Il sorpasso del metallo bianco
Se l'oro conferma il suo status di riferimento assoluto, è però l'argento a rubare la scena in queste sessioni, con un balzo che molti analisti definiscono storico. Il cosiddetto "metallo bianco", spesso oscurato dal più blasonato cugino, ha infatti infranto per la prima volta la barriera psicologica dei 75 dollari l'oncia, toccando un picco di 75,15 dollari e segnando così un guadagno superiore al 4% in una sola giornata. Questo traguardo, che rappresenta un primato assoluto, non è un episodio isolato ma il culmine di una corsa che prosegue ormai da cinque sessioni consecutive, una delle performance più vigorose osservate nel 2025 tra tutte le materie prime. Tale dinamica, del resto, non può essere liquidata come una semplice fiammata speculativa di breve periodo, poiché si innesta su fondamentali solidi che vedono l'argento essere contemporaneamente un bene rifugio e un metallo industriale, la cui domanda è trainata anche dalla transizione energetica globale.

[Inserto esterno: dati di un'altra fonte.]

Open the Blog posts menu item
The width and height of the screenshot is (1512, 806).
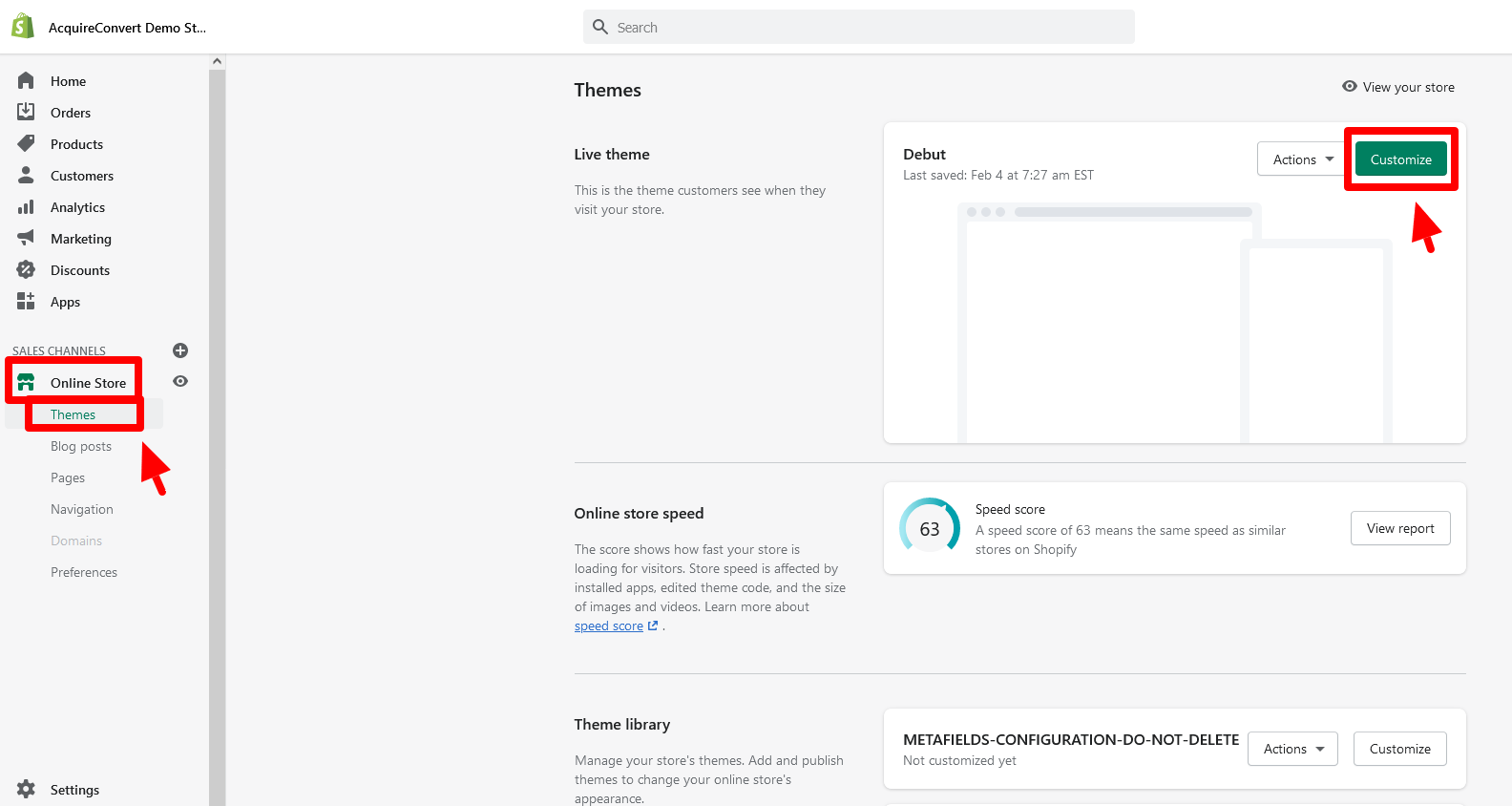click(81, 446)
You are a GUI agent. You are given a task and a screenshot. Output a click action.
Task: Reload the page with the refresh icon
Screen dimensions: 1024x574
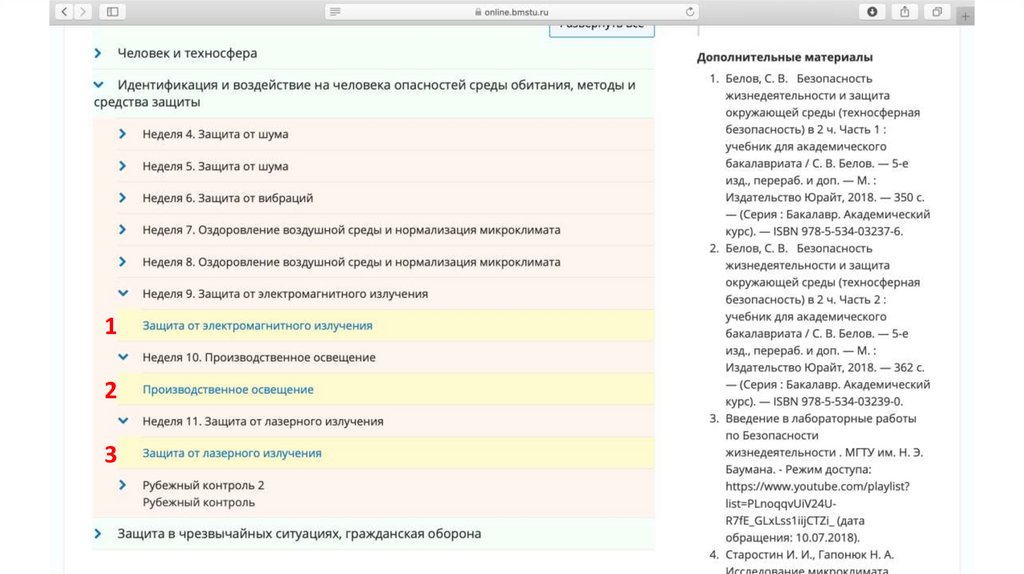(x=690, y=12)
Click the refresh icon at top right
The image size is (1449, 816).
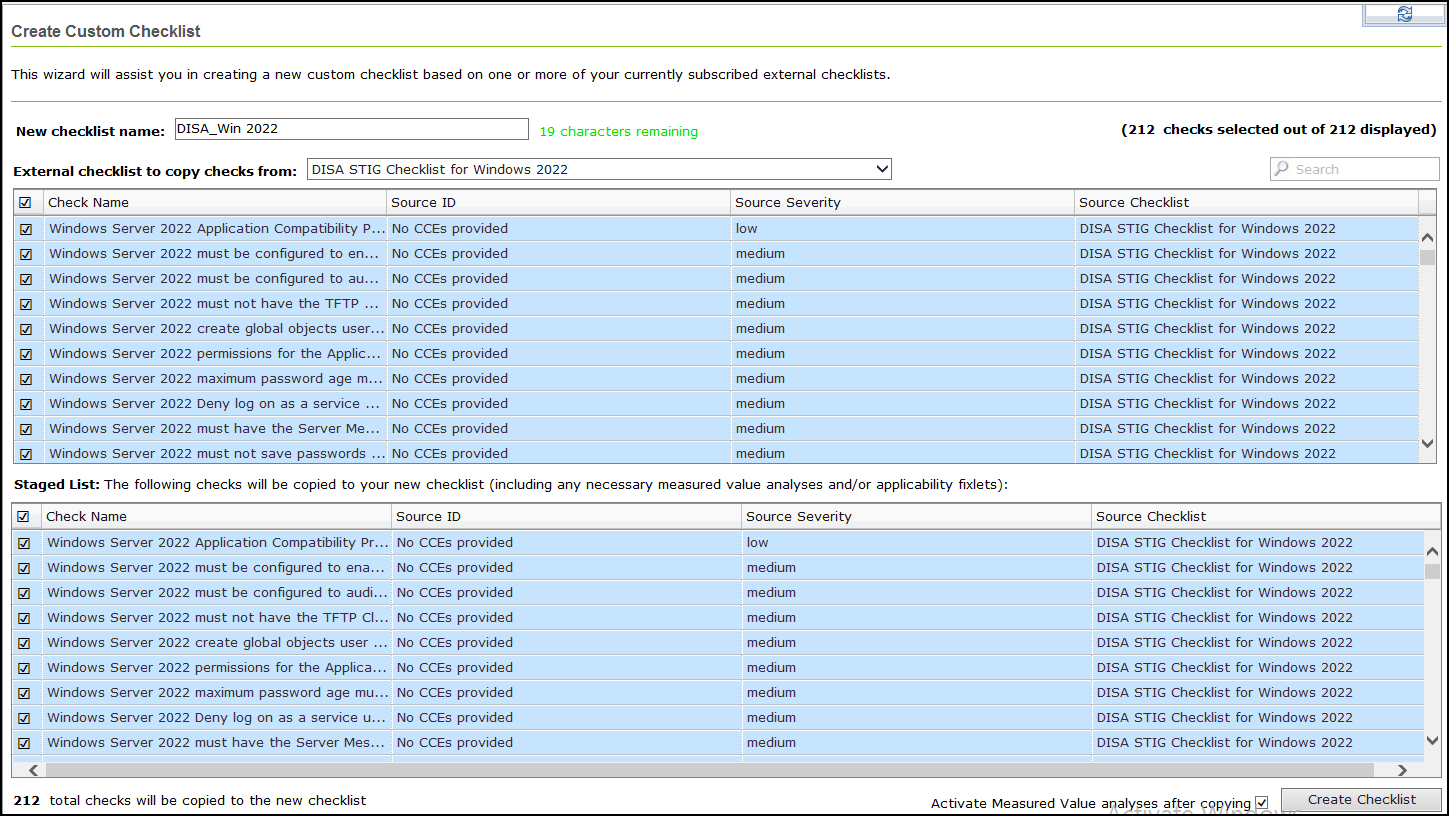(1404, 14)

Il quadro generale dei futures
La forza del settore emerge con chiarezza anche dall'andamento dei contratti futures, che offrono una fotografia degli impegni a termine. I futures sull'oro con consegna a febbraio hanno raggiunto, nel corso delle negoziazioni, il livello record di 4.561 dollari l'oncia, per poi stabilizzarsi comunque su quotazioni di assoluto rilievo, attorno ai 4.547 dollari, in rialzo di quasi l'1% rispetto al precedente fixing. Questo movimento conferma una tendenza rialzista strutturale, alimentata da un sentimento di cautela diffuso tra gli operatori di mercato, i quali, dinanzi a un panorama internazionale ancora incerto e alla politica monetaria della presidenza Trump, continuano a destinare una parte significativa dei loro portafogli verso asset considerati più stabili e meno esposti alle fluttuazioni valutarie.
Il ruolo della speculazione e degli investimenti fisici
Accanto ai flussi finanziari puramente speculativi, che pure contribuiscono all'impennata delle quotazioni, un ruolo di primo piano è giocato dalla domanda fisica di metallo, sia da parte di investitori retail che istituzionali. Molti di essi, infatti, scelgono di convertire una parte della propria liquidità in lingotti o monete, una scelta dettata dalla volontà di possedere un bene reale al di fuori del sistema bancario tradizionale. Questa tendenza, osservabile in diverse parti del mondo, fornisce un ulteriore, solido supporto ai prezzi, creando un fondo di domanda che resiste anche a eventuali correzioni tecniche. La corsa dell'argento e dell'oro, pertanto, si configura come un fenomeno complesso e multidimensionale, radicato tanto nelle dinamiche macroeconomiche globali quanto nelle scelte strategiche dei singoli risparmiatori.